(DATA TO EXAMINE Opens)

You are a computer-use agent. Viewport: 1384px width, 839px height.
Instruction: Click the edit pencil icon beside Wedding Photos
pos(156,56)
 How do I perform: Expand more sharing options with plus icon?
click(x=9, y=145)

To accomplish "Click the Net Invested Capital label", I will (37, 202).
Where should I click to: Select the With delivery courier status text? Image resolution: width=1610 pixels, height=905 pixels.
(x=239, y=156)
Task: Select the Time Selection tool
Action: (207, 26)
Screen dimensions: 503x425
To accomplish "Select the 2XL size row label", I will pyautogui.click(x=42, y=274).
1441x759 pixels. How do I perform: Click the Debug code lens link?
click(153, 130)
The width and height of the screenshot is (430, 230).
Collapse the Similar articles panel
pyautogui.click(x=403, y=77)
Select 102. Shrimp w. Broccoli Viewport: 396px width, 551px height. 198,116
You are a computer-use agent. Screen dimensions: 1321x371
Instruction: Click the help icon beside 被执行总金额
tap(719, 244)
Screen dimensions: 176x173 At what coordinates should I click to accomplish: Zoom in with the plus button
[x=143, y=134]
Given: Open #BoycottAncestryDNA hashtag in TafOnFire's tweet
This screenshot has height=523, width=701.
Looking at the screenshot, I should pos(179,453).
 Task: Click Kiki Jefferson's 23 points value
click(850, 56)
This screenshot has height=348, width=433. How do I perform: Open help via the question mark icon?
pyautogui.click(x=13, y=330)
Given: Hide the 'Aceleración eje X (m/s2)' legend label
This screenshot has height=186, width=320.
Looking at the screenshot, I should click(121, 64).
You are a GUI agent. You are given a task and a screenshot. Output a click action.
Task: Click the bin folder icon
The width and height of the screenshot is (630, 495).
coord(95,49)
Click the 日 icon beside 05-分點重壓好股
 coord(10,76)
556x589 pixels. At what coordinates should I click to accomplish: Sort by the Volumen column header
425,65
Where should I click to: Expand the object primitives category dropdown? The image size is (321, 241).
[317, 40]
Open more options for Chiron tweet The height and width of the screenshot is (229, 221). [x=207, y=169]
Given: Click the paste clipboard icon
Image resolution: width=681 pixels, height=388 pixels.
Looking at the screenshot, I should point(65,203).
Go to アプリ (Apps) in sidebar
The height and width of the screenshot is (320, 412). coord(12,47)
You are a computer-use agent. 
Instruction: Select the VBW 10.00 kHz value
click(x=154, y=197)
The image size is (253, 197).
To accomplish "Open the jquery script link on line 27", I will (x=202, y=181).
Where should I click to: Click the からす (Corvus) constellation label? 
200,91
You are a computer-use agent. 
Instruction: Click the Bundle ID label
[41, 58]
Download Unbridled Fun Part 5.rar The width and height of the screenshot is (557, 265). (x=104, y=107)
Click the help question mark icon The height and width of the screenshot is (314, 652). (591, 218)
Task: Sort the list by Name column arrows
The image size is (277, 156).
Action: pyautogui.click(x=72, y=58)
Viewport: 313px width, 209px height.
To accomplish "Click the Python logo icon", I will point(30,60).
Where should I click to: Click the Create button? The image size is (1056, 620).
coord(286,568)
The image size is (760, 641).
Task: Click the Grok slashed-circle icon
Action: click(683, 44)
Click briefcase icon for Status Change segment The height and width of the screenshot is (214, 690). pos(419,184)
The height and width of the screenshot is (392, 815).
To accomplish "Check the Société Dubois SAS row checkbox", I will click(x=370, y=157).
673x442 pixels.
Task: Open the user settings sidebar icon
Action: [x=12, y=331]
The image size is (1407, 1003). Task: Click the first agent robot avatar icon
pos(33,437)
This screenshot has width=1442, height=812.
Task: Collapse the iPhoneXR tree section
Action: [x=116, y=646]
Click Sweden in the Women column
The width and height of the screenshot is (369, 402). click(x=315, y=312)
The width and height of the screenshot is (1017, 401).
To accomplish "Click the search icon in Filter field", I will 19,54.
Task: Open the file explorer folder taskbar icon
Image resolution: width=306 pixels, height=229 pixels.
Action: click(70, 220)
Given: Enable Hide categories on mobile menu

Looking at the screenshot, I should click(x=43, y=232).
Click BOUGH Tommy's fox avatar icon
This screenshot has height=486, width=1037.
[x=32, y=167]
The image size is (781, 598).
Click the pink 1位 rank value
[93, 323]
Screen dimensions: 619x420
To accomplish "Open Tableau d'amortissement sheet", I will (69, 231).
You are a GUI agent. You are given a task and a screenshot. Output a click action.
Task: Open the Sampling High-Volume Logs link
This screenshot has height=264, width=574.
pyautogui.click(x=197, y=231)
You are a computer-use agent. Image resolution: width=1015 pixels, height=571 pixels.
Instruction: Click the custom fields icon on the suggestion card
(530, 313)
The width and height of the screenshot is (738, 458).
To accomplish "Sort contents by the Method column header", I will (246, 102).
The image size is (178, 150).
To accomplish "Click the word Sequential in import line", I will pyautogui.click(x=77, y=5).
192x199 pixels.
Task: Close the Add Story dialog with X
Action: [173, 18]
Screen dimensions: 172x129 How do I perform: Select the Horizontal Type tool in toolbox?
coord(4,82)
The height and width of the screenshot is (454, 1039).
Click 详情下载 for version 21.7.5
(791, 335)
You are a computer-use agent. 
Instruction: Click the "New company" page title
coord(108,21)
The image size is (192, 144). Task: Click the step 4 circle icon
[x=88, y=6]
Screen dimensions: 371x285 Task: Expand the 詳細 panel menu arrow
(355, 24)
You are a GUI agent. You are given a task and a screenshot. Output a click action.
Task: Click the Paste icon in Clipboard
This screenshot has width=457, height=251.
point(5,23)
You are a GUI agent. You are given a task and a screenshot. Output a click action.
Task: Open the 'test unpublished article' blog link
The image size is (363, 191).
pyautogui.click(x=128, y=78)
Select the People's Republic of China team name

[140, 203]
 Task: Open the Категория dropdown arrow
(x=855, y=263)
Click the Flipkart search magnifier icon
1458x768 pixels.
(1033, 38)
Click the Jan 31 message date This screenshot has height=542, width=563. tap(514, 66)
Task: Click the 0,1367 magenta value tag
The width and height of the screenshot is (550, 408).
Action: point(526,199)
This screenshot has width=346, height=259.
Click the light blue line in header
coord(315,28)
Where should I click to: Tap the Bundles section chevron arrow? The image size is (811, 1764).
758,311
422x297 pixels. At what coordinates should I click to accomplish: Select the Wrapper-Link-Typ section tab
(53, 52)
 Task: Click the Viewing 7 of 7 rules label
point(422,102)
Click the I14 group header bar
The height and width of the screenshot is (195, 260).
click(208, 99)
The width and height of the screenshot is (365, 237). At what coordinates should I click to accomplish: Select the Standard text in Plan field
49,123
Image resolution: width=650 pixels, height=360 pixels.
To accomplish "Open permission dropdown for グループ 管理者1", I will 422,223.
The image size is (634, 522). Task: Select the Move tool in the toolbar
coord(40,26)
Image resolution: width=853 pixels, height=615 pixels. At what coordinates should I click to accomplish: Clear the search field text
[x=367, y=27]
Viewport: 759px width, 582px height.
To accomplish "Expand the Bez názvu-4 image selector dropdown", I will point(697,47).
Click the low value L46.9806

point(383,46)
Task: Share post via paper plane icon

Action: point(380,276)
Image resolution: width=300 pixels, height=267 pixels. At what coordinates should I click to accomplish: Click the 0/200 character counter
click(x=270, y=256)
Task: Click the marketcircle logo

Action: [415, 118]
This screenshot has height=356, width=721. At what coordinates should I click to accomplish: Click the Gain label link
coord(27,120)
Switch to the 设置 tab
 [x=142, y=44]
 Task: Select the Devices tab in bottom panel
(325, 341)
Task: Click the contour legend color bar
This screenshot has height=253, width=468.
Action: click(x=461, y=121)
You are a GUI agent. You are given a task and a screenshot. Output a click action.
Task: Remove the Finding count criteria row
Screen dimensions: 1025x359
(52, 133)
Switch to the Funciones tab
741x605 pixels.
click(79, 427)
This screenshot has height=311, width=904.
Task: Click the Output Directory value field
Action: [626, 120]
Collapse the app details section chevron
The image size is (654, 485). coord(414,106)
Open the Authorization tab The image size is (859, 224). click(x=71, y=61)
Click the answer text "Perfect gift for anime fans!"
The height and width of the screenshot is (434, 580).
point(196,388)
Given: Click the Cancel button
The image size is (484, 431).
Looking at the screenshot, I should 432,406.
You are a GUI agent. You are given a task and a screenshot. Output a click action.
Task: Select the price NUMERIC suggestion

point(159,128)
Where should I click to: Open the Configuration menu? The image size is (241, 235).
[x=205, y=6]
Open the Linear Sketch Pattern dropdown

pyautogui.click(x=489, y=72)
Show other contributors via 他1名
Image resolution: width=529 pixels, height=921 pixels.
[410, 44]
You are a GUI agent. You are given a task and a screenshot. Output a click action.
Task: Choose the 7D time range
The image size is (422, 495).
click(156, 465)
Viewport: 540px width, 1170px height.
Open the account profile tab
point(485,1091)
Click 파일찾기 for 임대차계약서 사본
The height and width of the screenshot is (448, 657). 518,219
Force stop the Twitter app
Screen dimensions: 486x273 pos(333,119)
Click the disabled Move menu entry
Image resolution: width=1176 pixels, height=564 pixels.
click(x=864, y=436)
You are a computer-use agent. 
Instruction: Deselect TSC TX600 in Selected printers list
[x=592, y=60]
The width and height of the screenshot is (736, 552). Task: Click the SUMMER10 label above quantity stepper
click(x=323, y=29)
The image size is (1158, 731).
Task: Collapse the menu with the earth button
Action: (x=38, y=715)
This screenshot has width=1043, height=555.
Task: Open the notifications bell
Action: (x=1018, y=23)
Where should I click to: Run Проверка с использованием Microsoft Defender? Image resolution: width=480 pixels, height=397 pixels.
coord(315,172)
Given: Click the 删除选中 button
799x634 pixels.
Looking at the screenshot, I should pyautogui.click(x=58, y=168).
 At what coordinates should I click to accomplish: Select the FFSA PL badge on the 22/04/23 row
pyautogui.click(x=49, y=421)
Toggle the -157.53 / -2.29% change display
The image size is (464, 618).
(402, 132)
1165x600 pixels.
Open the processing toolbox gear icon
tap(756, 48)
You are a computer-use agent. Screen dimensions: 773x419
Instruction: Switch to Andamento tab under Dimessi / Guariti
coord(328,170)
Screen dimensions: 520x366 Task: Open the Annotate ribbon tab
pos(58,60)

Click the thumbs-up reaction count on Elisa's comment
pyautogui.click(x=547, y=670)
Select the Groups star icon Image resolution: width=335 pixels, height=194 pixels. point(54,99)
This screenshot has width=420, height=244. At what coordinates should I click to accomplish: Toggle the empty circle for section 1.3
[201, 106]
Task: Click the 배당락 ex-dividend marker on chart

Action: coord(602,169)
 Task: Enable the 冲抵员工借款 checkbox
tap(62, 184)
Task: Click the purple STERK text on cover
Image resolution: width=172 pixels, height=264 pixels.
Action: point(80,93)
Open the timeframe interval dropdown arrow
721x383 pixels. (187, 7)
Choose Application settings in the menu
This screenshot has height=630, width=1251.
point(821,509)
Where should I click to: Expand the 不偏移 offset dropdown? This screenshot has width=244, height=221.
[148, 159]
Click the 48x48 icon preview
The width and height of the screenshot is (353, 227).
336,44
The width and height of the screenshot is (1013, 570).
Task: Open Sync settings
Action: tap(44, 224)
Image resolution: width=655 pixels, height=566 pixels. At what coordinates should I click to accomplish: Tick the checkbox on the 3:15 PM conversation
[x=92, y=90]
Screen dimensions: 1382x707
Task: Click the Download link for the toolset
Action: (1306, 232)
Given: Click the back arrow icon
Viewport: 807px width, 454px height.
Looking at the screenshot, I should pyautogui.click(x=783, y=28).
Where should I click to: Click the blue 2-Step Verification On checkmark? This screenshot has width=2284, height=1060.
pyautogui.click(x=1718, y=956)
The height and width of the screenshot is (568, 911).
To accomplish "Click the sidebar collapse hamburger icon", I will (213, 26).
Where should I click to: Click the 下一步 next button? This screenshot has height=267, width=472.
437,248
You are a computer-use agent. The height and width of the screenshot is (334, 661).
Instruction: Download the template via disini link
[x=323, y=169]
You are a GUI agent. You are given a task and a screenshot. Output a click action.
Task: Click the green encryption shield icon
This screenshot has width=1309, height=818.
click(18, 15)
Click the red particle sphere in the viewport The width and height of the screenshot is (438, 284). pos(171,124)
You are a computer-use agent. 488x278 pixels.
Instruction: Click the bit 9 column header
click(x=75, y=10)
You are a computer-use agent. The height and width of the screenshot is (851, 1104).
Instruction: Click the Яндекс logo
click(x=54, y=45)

(DATA TO EXAMINE Closes)

- _EXERCISE DESCRIPTION_: Wherever the word "tweet" appears in the entries above, copy that whole line.

- _OUTPUT_:
Given: Open #BoycottAncestryDNA hashtag in TafOnFire's tweet
Open more options for Chiron tweet The height and width of the screenshot is (229, 221). [x=207, y=169]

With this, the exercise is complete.